§ **Reading text**:
=-=-=

Captain Morgan wrote:

Barghasts got a cool makeover. They don't seem to be goblin linked anymore and look more like... some kind of sleek fusion of a doberman with the muzzle of a rottweiler. Very cool looking.

I am surprised to see Will-o'-Wisps made it back in with like zero changes. Sorry kineticists!

Barghests look like italian mastiffs (or cane corso, if you prefer), which is pretty cool.

I was mainly surprised by 2 things:

1 - The change name to all the Genies. It just seems weird because all of them were simply names from arabic mythology, so I don't see the point here when you still keep Angels and Demons and such.

2 - Trolls now weak to Electricity and Fire. Not a huge change, but noticeable.

Glad to see harpies lost their song (which they never should've had, that's a siren thing) and big shoutout to the Gongorinan and his dumb little mace. You go, dude!

Paizo Employee Creative Director

14 people marked this as a favorite.
Aenigma wrote:
Not sure if I understood correctly, but does that mean you didn't like the name "sea devils" and like the new name "sedacthy"? I actually hate the new name very much, and am very surprised that Paizo cannot use the name sahuagin. Is sahuagin created by D&D as well?

=-=-=

§ **Dataset**:
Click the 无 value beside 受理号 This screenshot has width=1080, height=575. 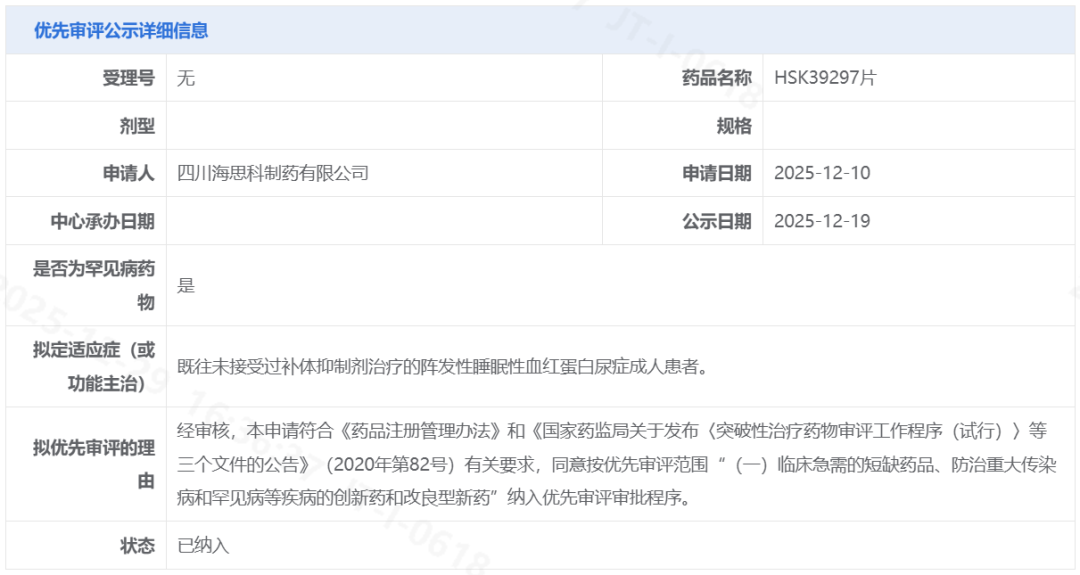tap(186, 78)
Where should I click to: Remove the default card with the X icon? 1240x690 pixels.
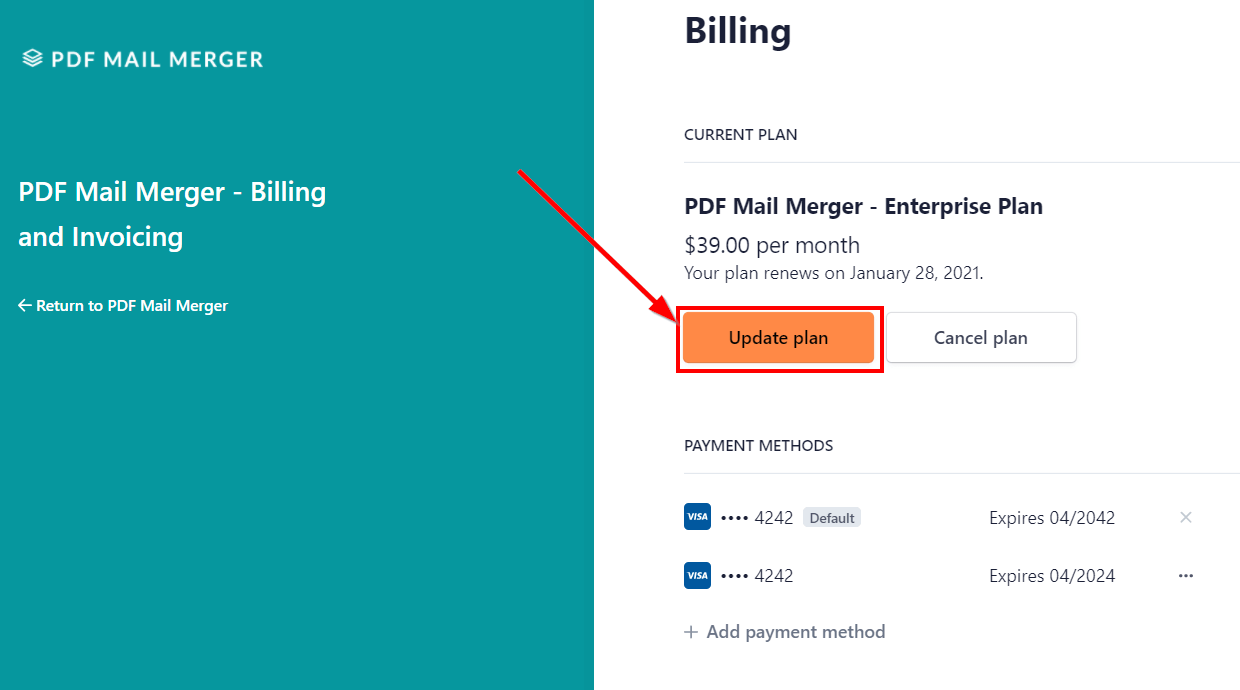tap(1186, 517)
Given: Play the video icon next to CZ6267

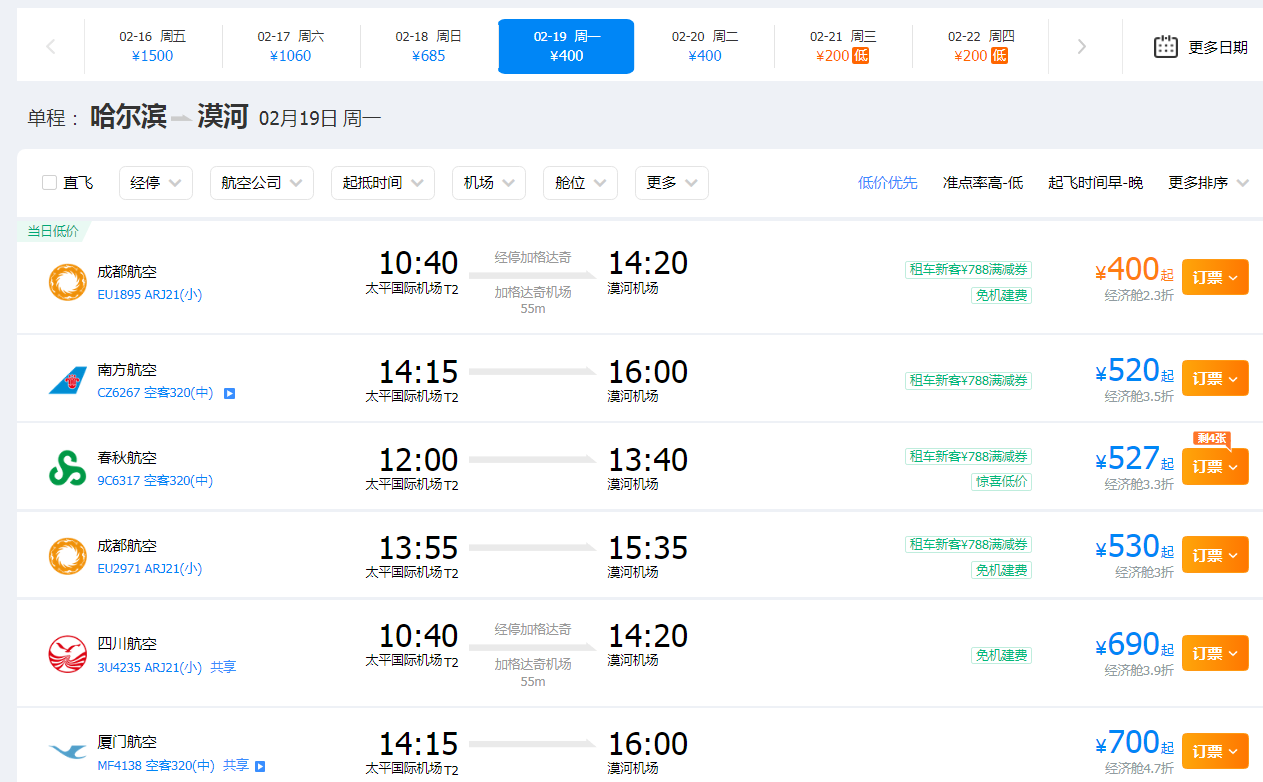Looking at the screenshot, I should click(229, 393).
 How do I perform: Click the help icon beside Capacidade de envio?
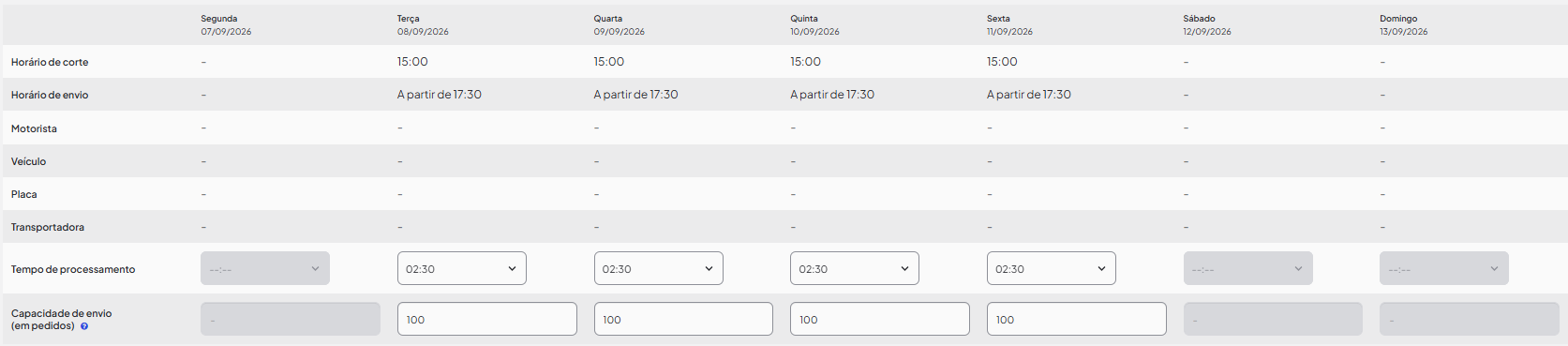84,326
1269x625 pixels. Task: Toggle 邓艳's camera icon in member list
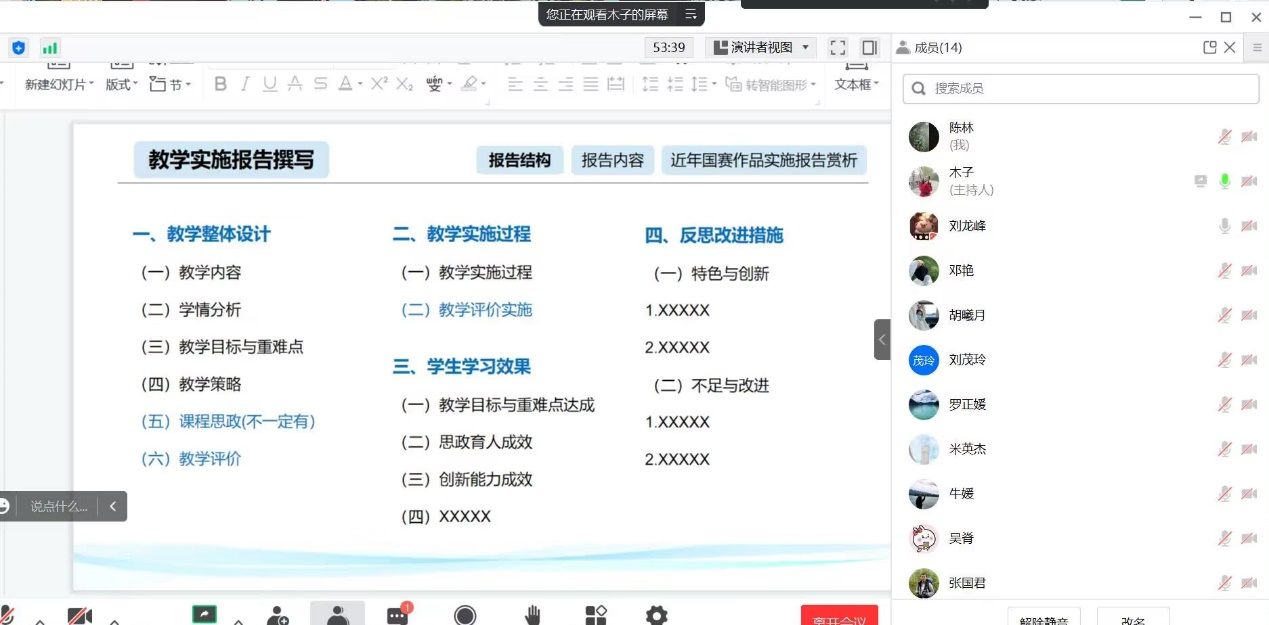point(1249,270)
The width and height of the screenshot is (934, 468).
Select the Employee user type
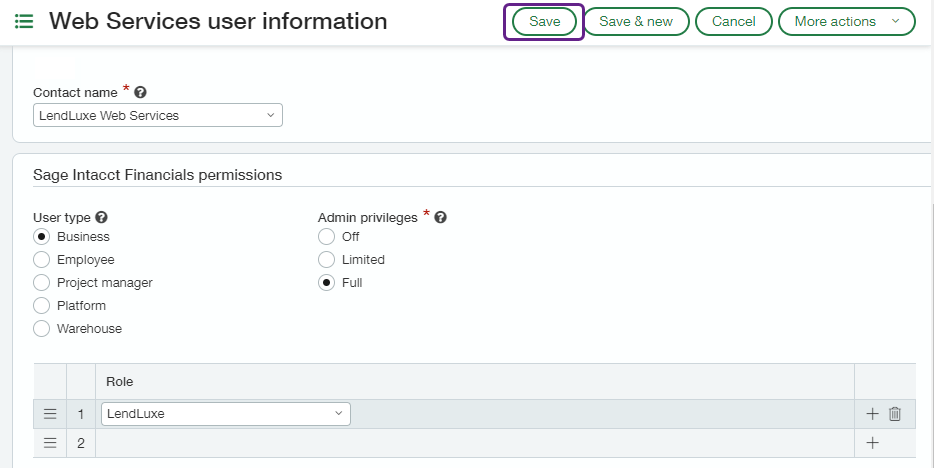(x=42, y=260)
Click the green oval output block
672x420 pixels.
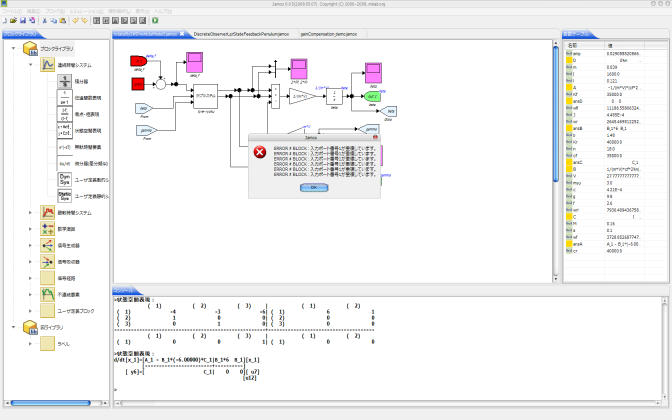pos(373,97)
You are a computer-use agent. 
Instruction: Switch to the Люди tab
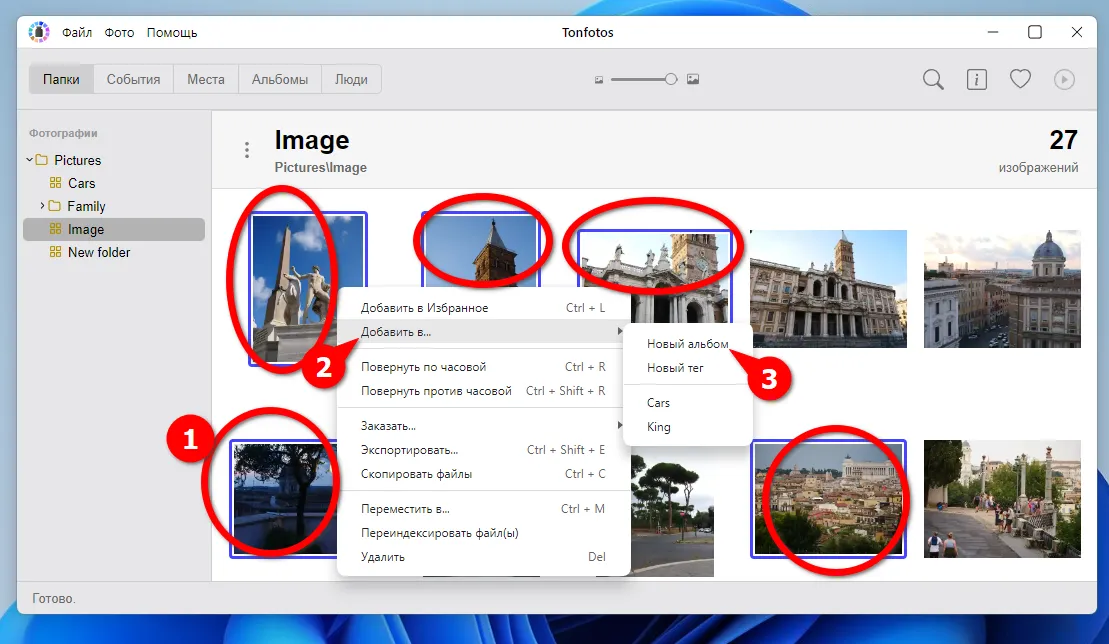[x=351, y=80]
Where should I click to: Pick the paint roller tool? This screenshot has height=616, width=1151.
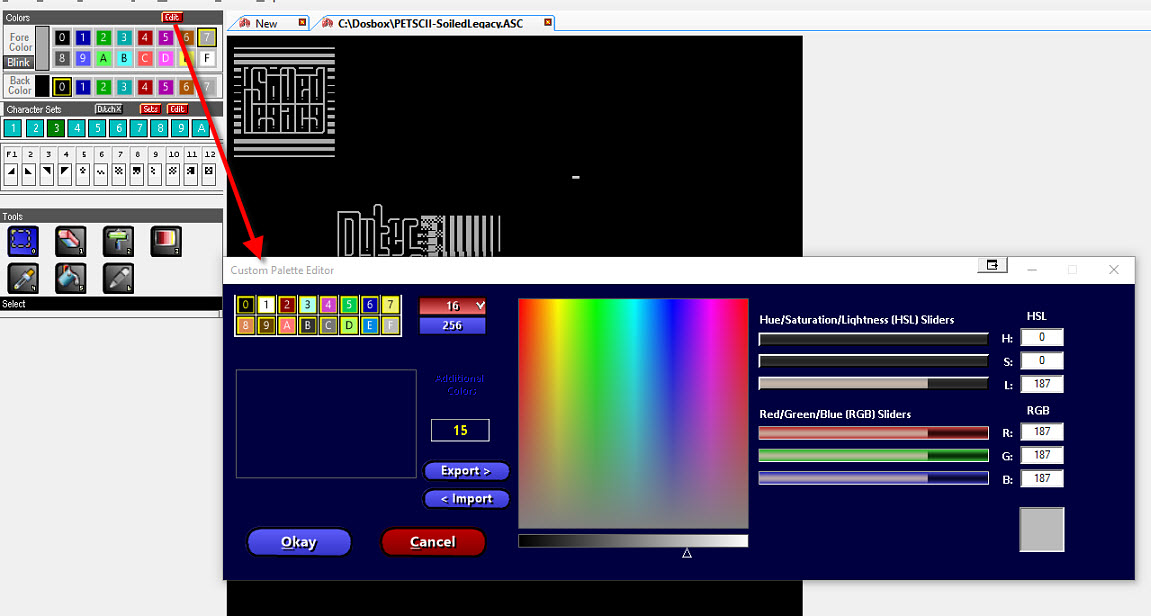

=-=-=

§ **Problem 1**: Rewrite the entries from the line with "You are a computer-use agent." up to and including the last line of the entries, replacing "tab" with "panel" and keeping everything else unchanged. Omit the pictures from your answer.
§ **Problem 2**: Carry on the forum discussion of revised monsters from the point where it stops.
The forum text and the entries have no connection to each other.

§ **Reply 1**:
You are a computer-use agent. 
Instruction: Switch to the Люди panel
[x=351, y=80]
Where should I click to: Pick the paint roller tool? This screenshot has height=616, width=1151.

§ **Reply 2**:
The word "sahuagin" is... as far as my research has revealed... a nonsense word invented by Gary Gygax to fill the role of something like Lovecraft's deep ones or the classic Universal monster, the Creature from the Black Lagoon. The notion of them being called sea devils is also from D&D.

We wanted a similar creature in the remastered game, but couldn't use sahuagin/sea devils. Nor could we use skum (although the name "ulat-kini" IS a Paizo invention, the creature itself is a D&D monster). Nor coul dwe use kuo-toa, a D&D monster that, like the illithid and the carrion crawler, was left out of the SRD from the start. It's interesting that these three creatures are all basically the same thing—a low-level green evil fish-person monster, so having all three in the game was already kind of overkill.

So with none of those options available, we more or less had 3 choices. Bring forward the deep ones, which are a public domain monster, create a brand new version inspired by public domain literature or mythology... OR we could come up with our own new name for this sort of creature and create something that's a Paizo original that's inspired by all of the above.

We went for that third option with the sedacthys.

Paizo Employee Creative Director

23 people marked this as a favorite.
TheFinish wrote:

1 - The change name to all the Genies. It just seems weird because all of them were simply names from arabic mythology, so I don't see the point here when you still keep Angels and Demons and such.

This is a change we made in Rage of Elements after consultation with and working with cultural experts on the mythologies involved, which let us present these concepts more respectfully while also distancing ourselves from the OGL/D&D concepts and lore.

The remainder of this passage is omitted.